Work to complete ▸
Copy exactly the lines from the line holding "Task: Select Priradenia klávesov entry" through the end of the material, and no others; pictures stay out.

BEGIN Data under study

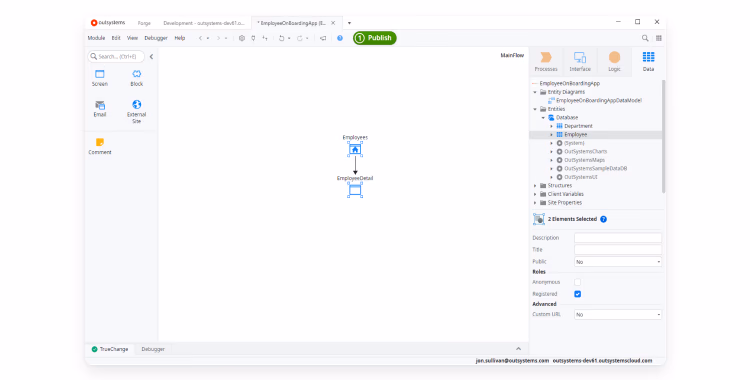The image size is (750, 380).
Task: Uncheck the Registered role checkbox
Action: 577,294

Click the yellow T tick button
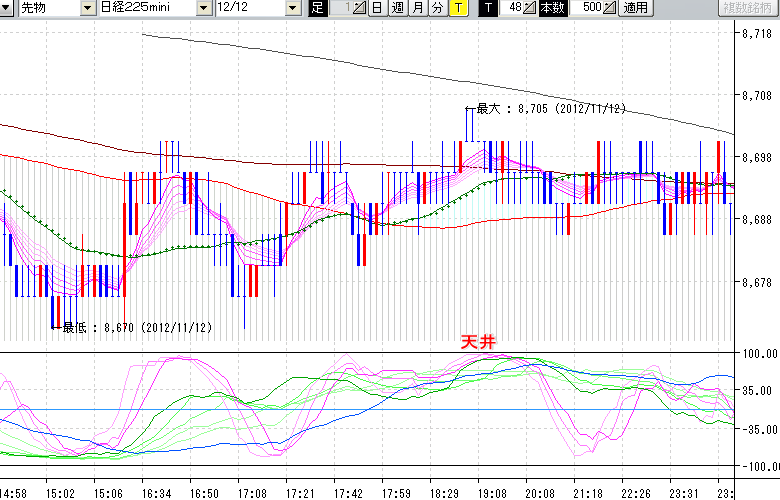coord(457,8)
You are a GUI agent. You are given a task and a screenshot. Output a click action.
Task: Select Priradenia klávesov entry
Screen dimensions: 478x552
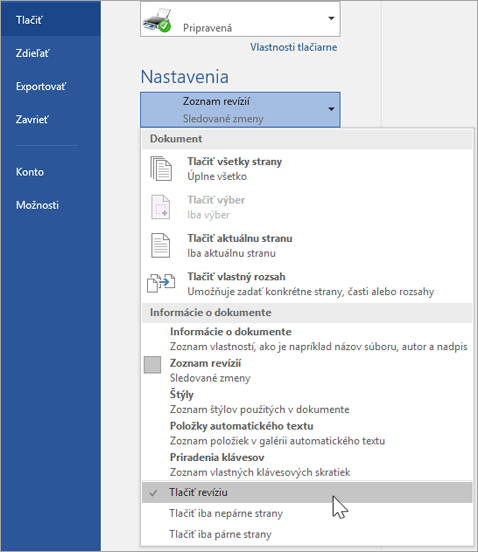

END Data under study

Written answer ▸
Task: Select Priradenia klávesov entry
Screen dimensions: 478x552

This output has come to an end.